Well, Brown does now.

On Saturday, Faverus — a cornerback out of England by way of Amsterdam — received an offer to play football for WVU following a one-day camp, according to a post on Faverus’ Twitter account.

“Beyond exited to announce that I have received an offer from West Virginia University!!” his tweet read, tagging @NealBrown_WVU, @Coach_Addae (assistant coach Jahmile Addae), @PPIRecruits and @BCollier56 (Brandon Collier).

Certainly, you are familiar with Brown and Addae, but the other two references are probably — if can pardon the pun — foreign to you.

Premium Players International Recruits is a group that is beginning to make inroads on college football recruiting with European prospects, and Brandon Collier is the man behind it. However, former WVU quarterback and former university athletic director Oliver Luck probably ought to be singled out for his role in this new phenomena, as well.

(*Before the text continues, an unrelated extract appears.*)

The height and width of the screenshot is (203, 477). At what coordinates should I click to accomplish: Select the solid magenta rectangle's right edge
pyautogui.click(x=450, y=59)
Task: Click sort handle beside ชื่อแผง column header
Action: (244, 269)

Luck was general manager of the Frankfort Galaxy of the World League of American in Germany and then became President of the Rhein Fire before taking over the league and running it for the NFL. Luck helped popularize the sport in Europe to the point that there is now talk of putting an NFL franchise there.

PPI was founded by Collier in 2017 after playing in the NFL and Canadian Football League. In 2013, Collier moved to Europe to coach and help with football there and came across a number of quality players he felt could earn American football scholarships.

Interestingly, Collier played collegiate football at UMass just a couple of years after Brown finished his own playing career there. He set up a network of scouting and development camps and did all he could to get publicized throughout Europe. The first year Collier landed 13 scholarships for players.

He also set up a DreamChasers Tour, which is in progress now in the U.S.

According to the Associated Press, Collier’s tour has grown to 29 players who have been doing the camp tour in America since May 30, making stops at Alabama, Clemson, Ohio State, Michigan, Penn State, Notre Dame in addition to West Virginia.

“My end goal I said two years ago was one day I’ll be in Nick Saban’s office and it kind of happened,” Collier said in the article. “So it’s kind of a surreal moment. I mean I had goose bumps.”

So, too, apparently, did Faverus, a 6-foot, 190-pound 20-year-old. After a workout, Faverus was told that Saban, head coach of Alabama’s football team, wanted to see him.

His reaction? A nervous “Uh, ho.”

“He said they wanted more information to see who I am,” Faverus said. “They didn’t really know who I was until I was at their camp.”

Faverus’ offer of a football scholarship shows just how far Collier’s project has come in three years.

“I remember last year coaches told me they won’t take a European Corner, now a year later my phone is ringing mostly about some European Corners!” Collier tweeted.

There really is growing interest in his prospects, perhaps egged on by the success European athletes have had on the NBA and because major programs seem to be interested in reaping this crop. A couple of years ago, Bruce Feldman — the national football writer — wrote about the recruitment of Julius Welschof, a linebacker from Germany who is now at Michigan and redshirted last season.

Welschof was really Collier’s first stud, a player on a club team in Munich who stood 6-5 weighed 250 and ran a 4.5 40, according to the resume he sent Collier. Showcased in the United States, Welschof drew a lot of offers, originally committed to Georgia Tech, then switched to Michigan where — if he can develop — it would really increase interest in Collier’s group.

Meanwhile, Faverus’ commitment for 2020 isn’t binding at WVU until he signs on signing day.